The hypolipidemic activity of ferulic acid isolated from hordeum vulgare through ppar- γ /sirt1/ foxo1/ lxr- α mediated signaling pathway: a biochemical study on high fat diet induced obese male sprague dawley rats
DOI:
https://doi.org/10.54646/SAPARS.2025.05Keywords:
HBGP, FA, PPAR-γ, SIRT1, FOXO1, LXR-αAbstract
Introduction: Whole grains are known for its medicinal properties for millennia. Numerous whole grains with antihyperlipidemic qualities have drawn attention for researchers as potential therapeutic adjuncts in lowering the incidence of cardiovascular disease. According to certain folklore and preliminary evidence, barley can lower blood body fat levels. The main goal of this study is to present scientific evidence of the lipid-lowering properties of hulled barley grain powder (HBGP) and Ferulic acid (FA), its active ingredient.

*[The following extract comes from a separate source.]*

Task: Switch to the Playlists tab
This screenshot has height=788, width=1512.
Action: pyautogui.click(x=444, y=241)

Materials and methods: Male Sprague Dawley (SD) rats were provided with high fat diet (HFD) to develop hyperlipidemia. Groups 1 and 2 rats were given the standard feed. Rats in groups 4, 5, 6, and 7 were fed a HFD for fourteen weeks. While Group 6 rats received 200 mg/kg body weight of FA, Group 5 rats started receiving 50% of hulled barley flour mixed into their feed in the 3rd week in addition to 50% of regular and HFD meals. Furthermore, rats in Group 7 were given 10 mg/kg body weight of Rosuvastatin. Rats were euthanized right after fourteen weeks, and mRNA expression of peroxisome proliferator activated receptor gamma (PPAR-γ), silence information regulator 1 (SIRT1), forkhead box factors (FOXO1), and liver X receptor alpha (LXR-α) was assessed in liver and adipose tissue (AT) samples.

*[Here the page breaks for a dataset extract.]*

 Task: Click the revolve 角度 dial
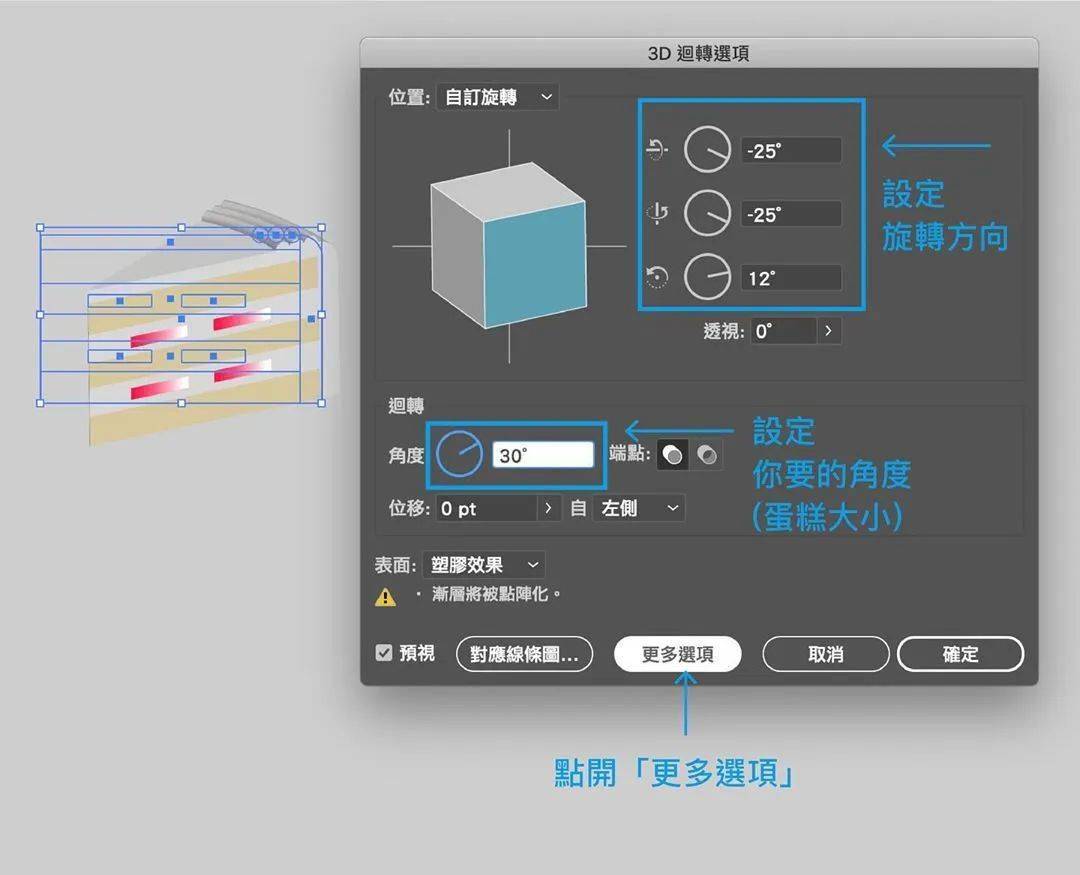point(459,455)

Results: It had been discovered that liver and AT samples of rats supplied with HFD had fewer mRNA expressions of SIRT1, PPAR-γ, FOXO1 and LXR-α than the liver and AT samples of experimental animals. In HFD+HBGP and HFD+FA fed groups, HBGP and FA co-administration significantly (P=0.001) stimulated SIRT1, PPAR-γ, FOXO1 and LXR-α expression therefore reducing adipocyte differentiation in obese conditions.

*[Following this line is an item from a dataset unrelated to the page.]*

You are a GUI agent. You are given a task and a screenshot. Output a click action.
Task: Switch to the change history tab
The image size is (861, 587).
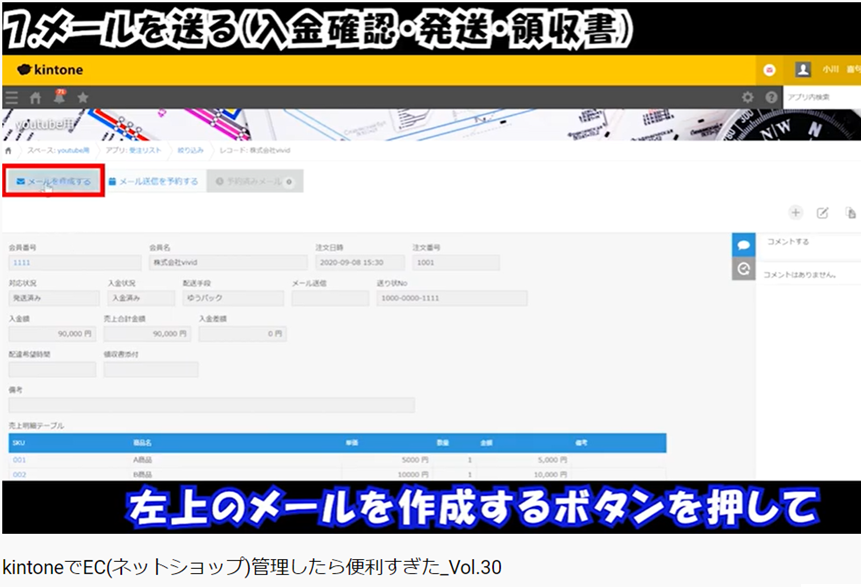tap(743, 268)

Conclusion: From our current results, it is highly evident that HBGP and its major compound FA have hypolipidemic effect via increasing the mRNA expression of SIRT1, FOXO1, LXR-α, and PPAR-γ. The hypolipidemic outcome caused by HBGP may be explained by the presence of prominent phytochemicals like FA. FA and HBGP are undoubtedly promising drugs for the management of health issues associated with hyperlipidemia in the general human population.